INFORMATION GIVEN ::
# # #
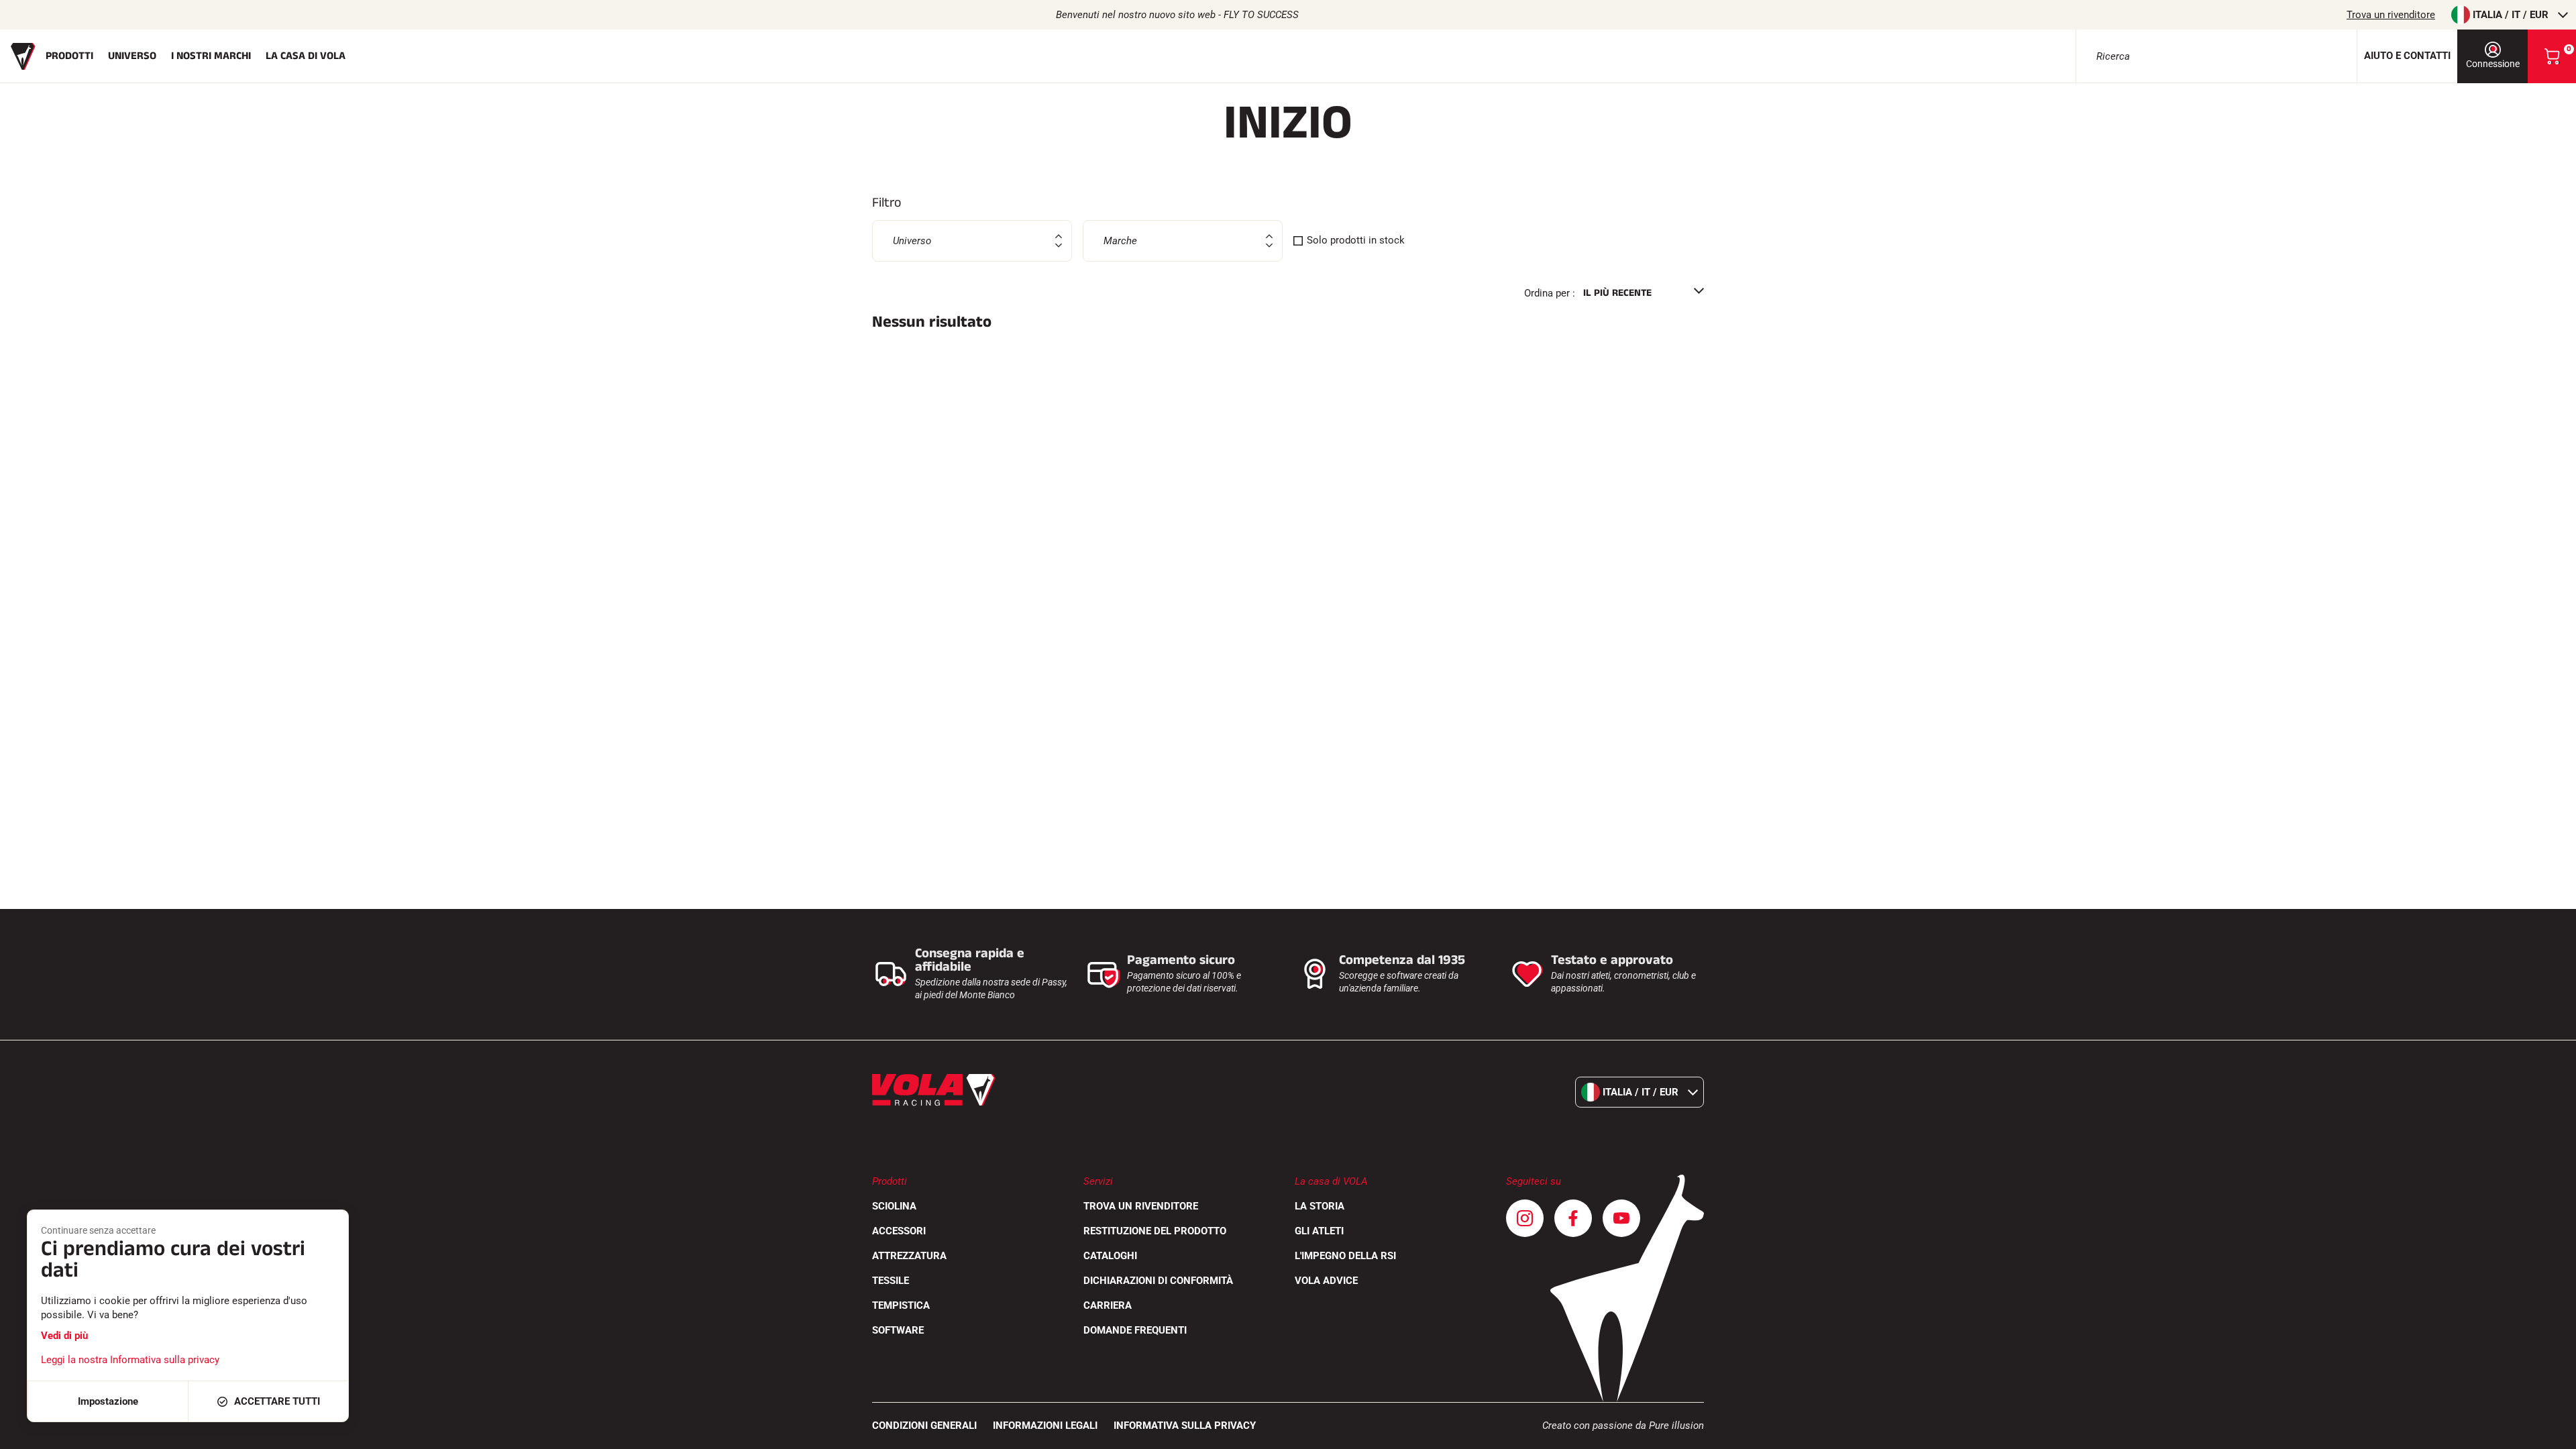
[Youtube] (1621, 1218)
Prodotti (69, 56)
# # #
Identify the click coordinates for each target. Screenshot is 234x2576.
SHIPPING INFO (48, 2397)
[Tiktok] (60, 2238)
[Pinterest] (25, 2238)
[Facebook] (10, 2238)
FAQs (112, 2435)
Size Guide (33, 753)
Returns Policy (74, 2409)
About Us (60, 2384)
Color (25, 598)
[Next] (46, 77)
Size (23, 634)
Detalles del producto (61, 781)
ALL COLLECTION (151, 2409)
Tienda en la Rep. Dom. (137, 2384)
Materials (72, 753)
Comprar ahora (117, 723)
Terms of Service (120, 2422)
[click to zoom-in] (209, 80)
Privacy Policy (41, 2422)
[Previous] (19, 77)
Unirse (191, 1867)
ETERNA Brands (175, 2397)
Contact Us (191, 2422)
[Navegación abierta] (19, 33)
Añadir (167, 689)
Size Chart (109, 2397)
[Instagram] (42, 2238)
# # #
TO DO ::
Whenever the word "click" shows up in a line of the entries above, copy that line.

ANSWER FOR THIS EXERCISE ::
Identify the click coordinates for each target. Screenshot is 234x2576.
[click to zoom-in] (209, 80)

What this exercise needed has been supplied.